Political thrillers which loosely base their settings and characters on real world players run the risk of having the work become outdated quickly but Redback reads like it could just as easily have been ripped from today’s news headlines (and conspiracy websites) as those of four years ago. It is a romp of a tale that I can’t seem to summarise intelligently. It involves a team of ex-soldiers and other specialists who retrieve hostages, kidnap victims and hapless travellers from the trouble spots they find themselves in. The team of Australians (and the odd Canadian), known as Redback, have to perform several rescues throughout the novel while at the same time a world-wide terrorism plot is being played out. Thanks to the work of an American journalist researching the computer games that governments develop as recruiting tools it becomes obvious to Redback and others that the terrorist activity is being orchestrated, or at least plotted, via versions of a game which are far more sinister than the original programmers envisioned.

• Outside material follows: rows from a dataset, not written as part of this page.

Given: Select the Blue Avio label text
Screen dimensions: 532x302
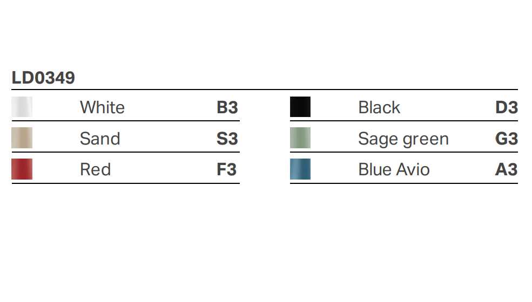Looking at the screenshot, I should (394, 170).
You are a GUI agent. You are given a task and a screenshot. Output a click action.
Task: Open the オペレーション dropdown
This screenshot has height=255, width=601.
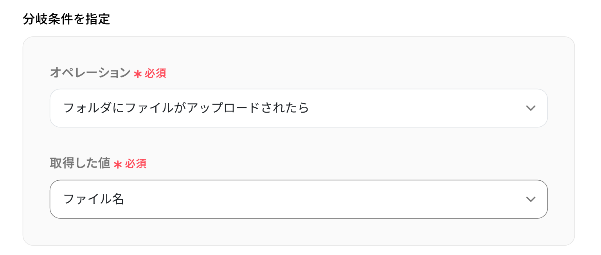(298, 108)
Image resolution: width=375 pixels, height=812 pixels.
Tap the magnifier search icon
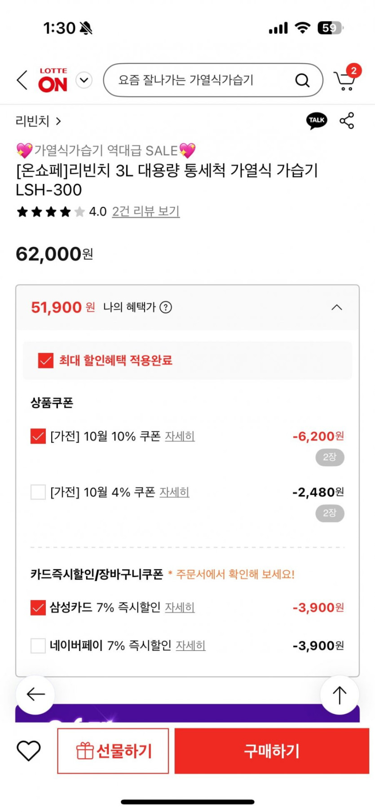(302, 80)
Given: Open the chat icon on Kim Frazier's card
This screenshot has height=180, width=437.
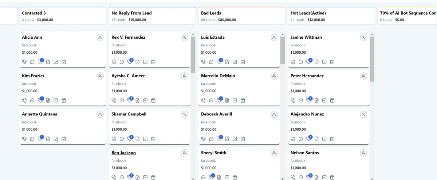Looking at the screenshot, I should coord(32,100).
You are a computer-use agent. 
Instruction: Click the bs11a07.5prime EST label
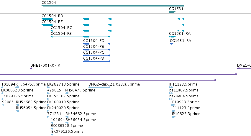tap(184, 90)
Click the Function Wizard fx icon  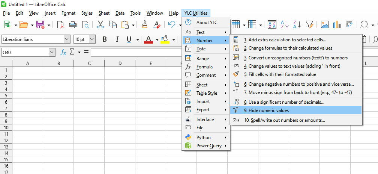(63, 52)
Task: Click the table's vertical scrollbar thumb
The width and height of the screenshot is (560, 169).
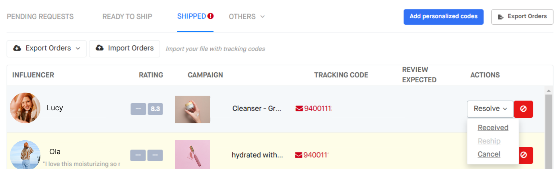Action: point(549,132)
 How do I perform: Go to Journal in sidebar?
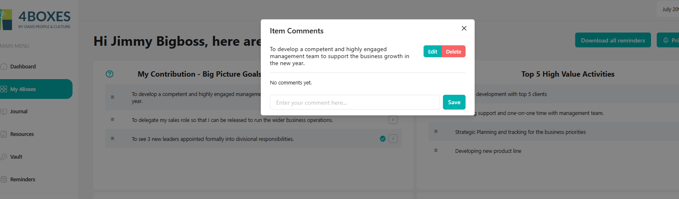19,111
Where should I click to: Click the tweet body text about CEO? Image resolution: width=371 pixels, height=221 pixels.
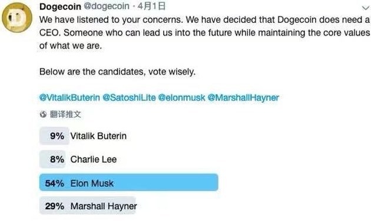(204, 32)
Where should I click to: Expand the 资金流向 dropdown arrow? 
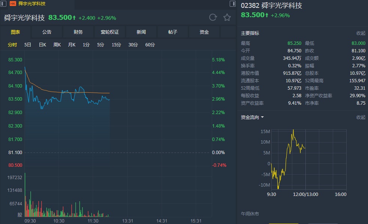pos(262,117)
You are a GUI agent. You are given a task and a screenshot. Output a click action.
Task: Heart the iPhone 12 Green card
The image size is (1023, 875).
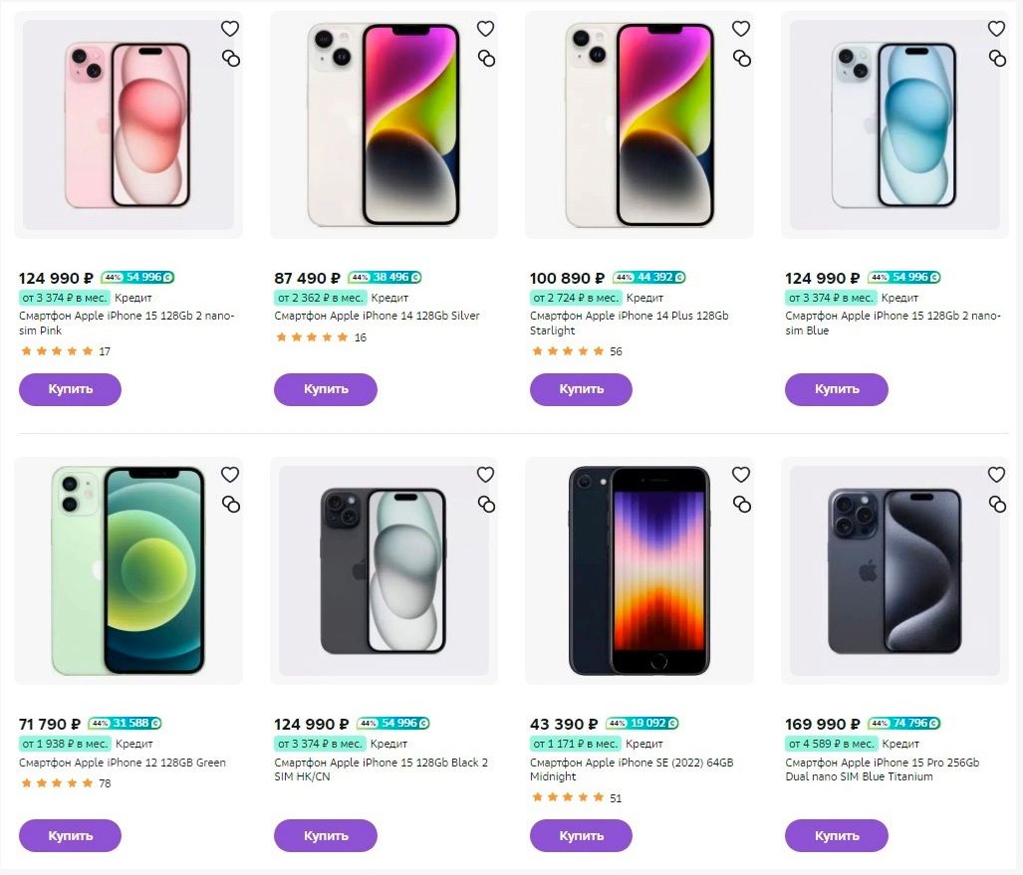pos(230,475)
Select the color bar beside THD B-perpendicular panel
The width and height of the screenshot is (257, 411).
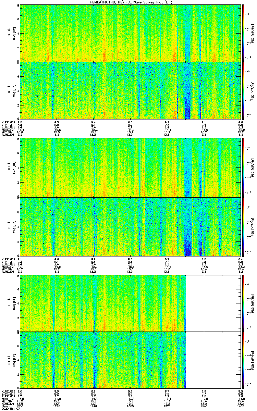coord(243,168)

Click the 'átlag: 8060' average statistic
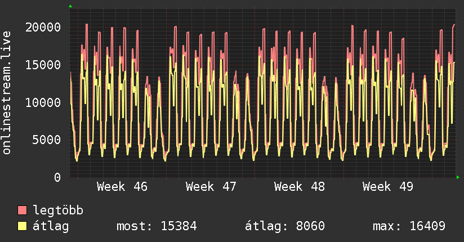284,226
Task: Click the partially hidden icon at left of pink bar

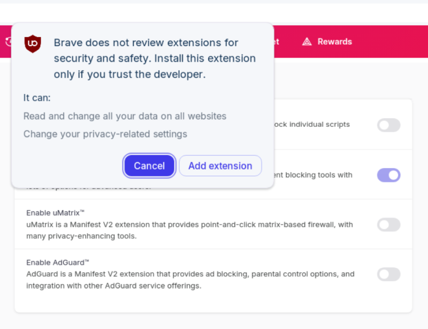Action: (7, 41)
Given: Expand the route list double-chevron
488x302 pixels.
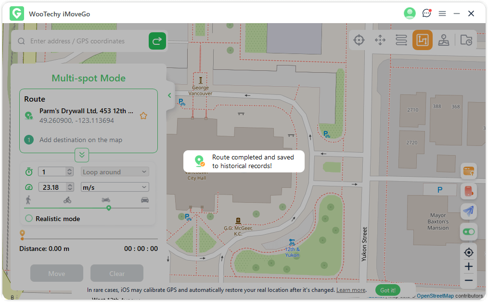Looking at the screenshot, I should coord(82,155).
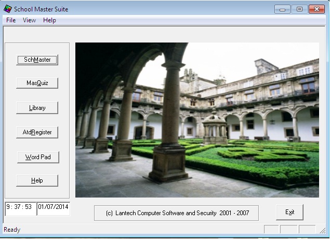Viewport: 330px width, 239px height.
Task: Click the Ready status bar text
Action: [12, 230]
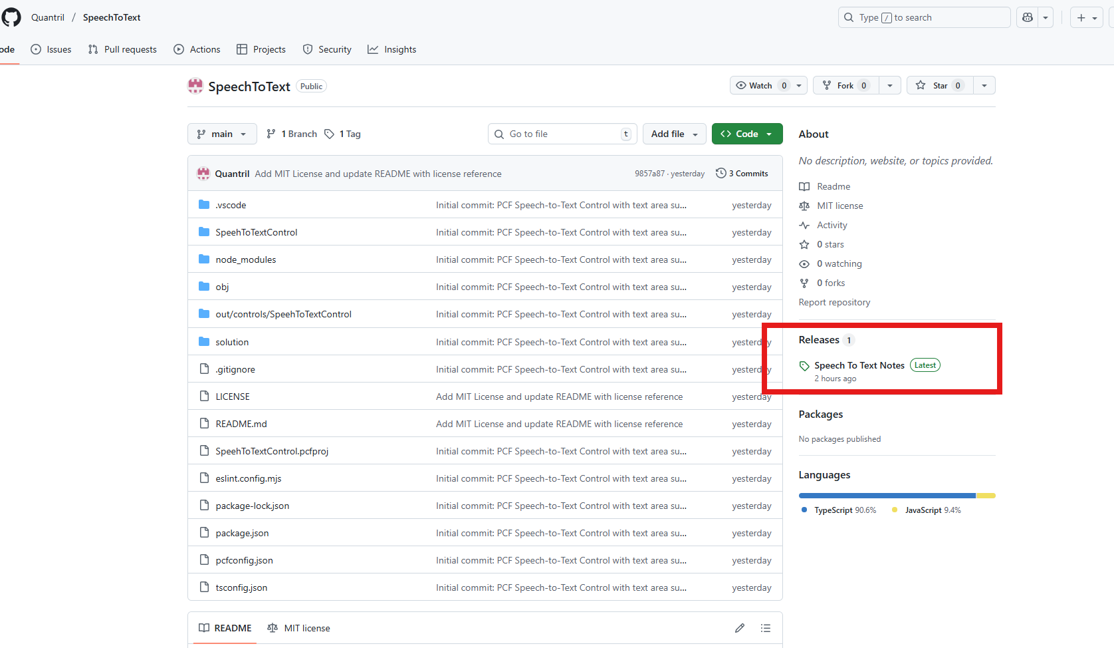Switch to the Pull requests tab

point(122,49)
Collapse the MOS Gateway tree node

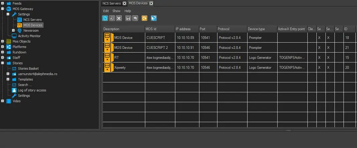[x=3, y=9]
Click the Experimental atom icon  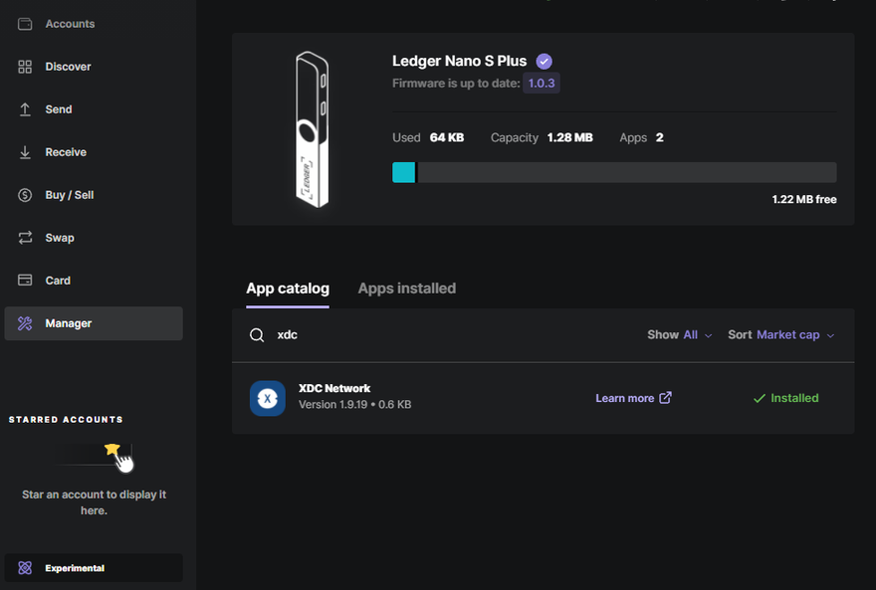tap(25, 568)
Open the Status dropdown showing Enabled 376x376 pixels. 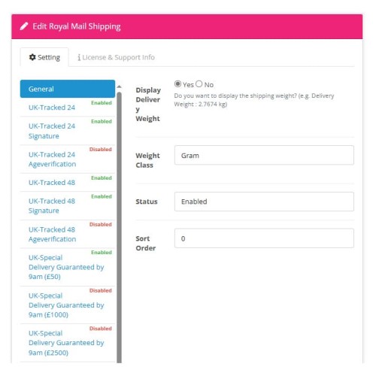point(264,202)
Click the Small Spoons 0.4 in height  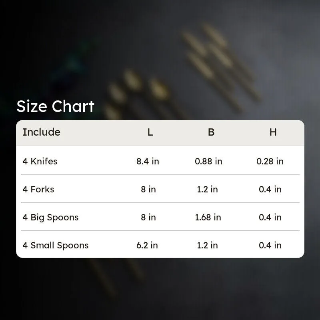(270, 245)
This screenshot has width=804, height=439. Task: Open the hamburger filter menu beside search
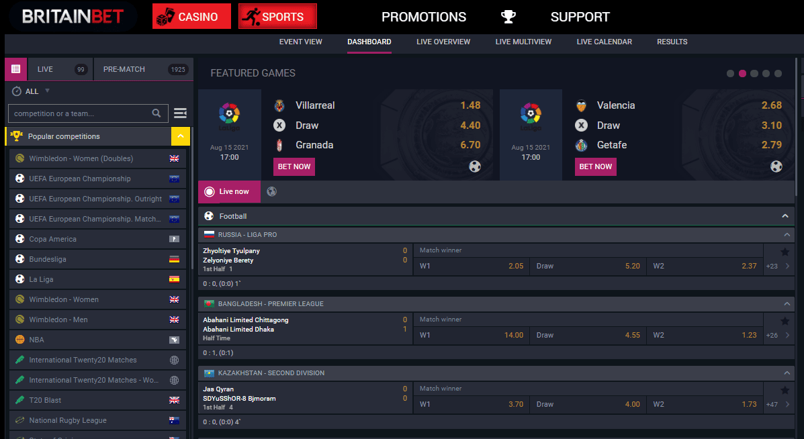180,113
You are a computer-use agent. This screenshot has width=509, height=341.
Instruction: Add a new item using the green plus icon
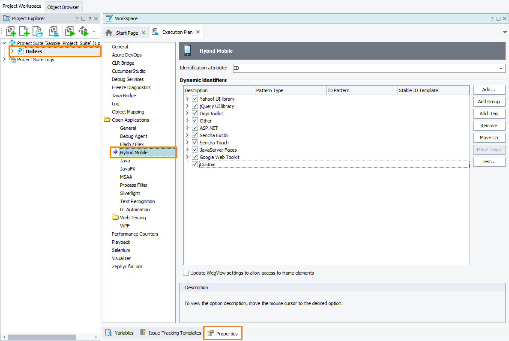point(24,31)

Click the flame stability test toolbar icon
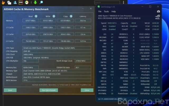(3, 3)
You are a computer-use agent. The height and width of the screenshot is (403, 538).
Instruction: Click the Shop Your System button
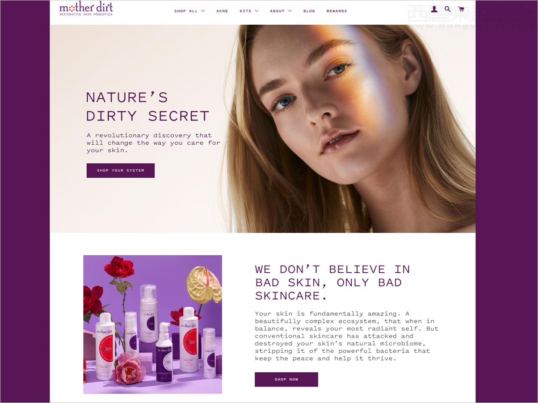tap(121, 170)
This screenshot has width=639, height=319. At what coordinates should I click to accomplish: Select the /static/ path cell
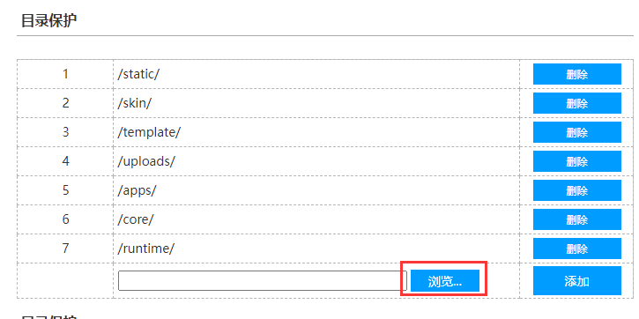tap(316, 74)
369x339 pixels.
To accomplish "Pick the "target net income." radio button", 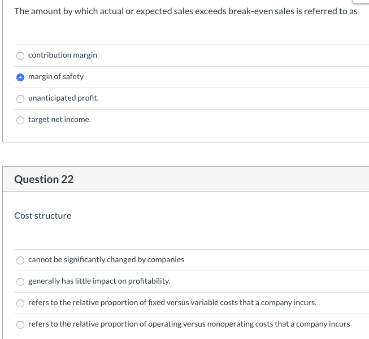I will 20,120.
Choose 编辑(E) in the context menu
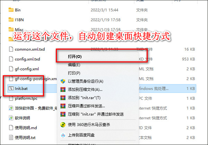 74,65
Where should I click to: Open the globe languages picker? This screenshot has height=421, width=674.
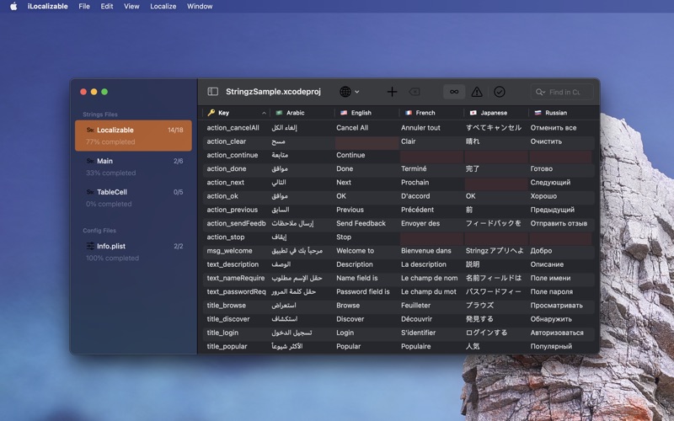(x=349, y=92)
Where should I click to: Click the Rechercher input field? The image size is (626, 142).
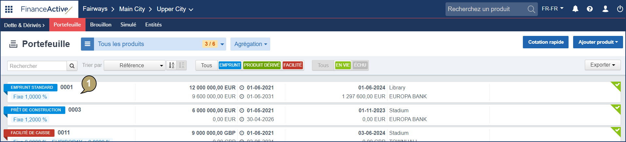tap(37, 66)
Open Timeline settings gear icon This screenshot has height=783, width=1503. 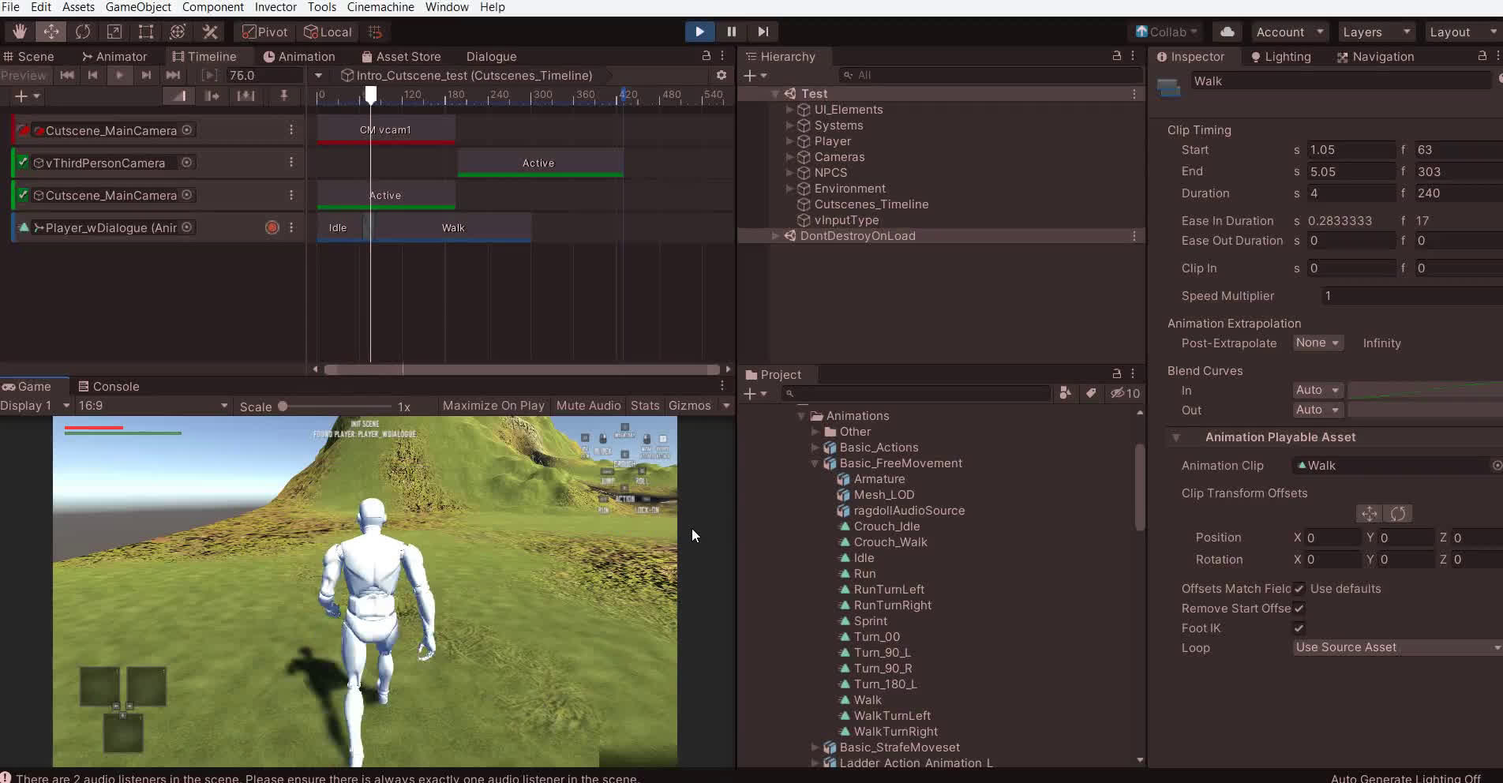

Earlier this year, after being put to sleep by half of a fairly un-thrilling thriller, I thought at length about what I like in a thriller and Redback ticks virtually all of the boxes I came up with at the time. The plot is terrifically fast, being played out in short chapters set in various exotic locations. We move from a Pacific Island where a group of hostages has to be rescued by Redback to France and Texas and Pakistan and a half-dozen more places besides at quite a breakneck speed but I didn’t once feel as though it was all going too fast and Cameron is a master at providing just the right amount of exposition and background to hold the many threads together. There’s also a good mixture of the big events themselves, exploding trains and the like, and the impact of those events on the families of those killed and the government players who feel impotent at not being in control. In this thriller at least there are human consequences of killing, even if it’s one of the good guys doing the killing.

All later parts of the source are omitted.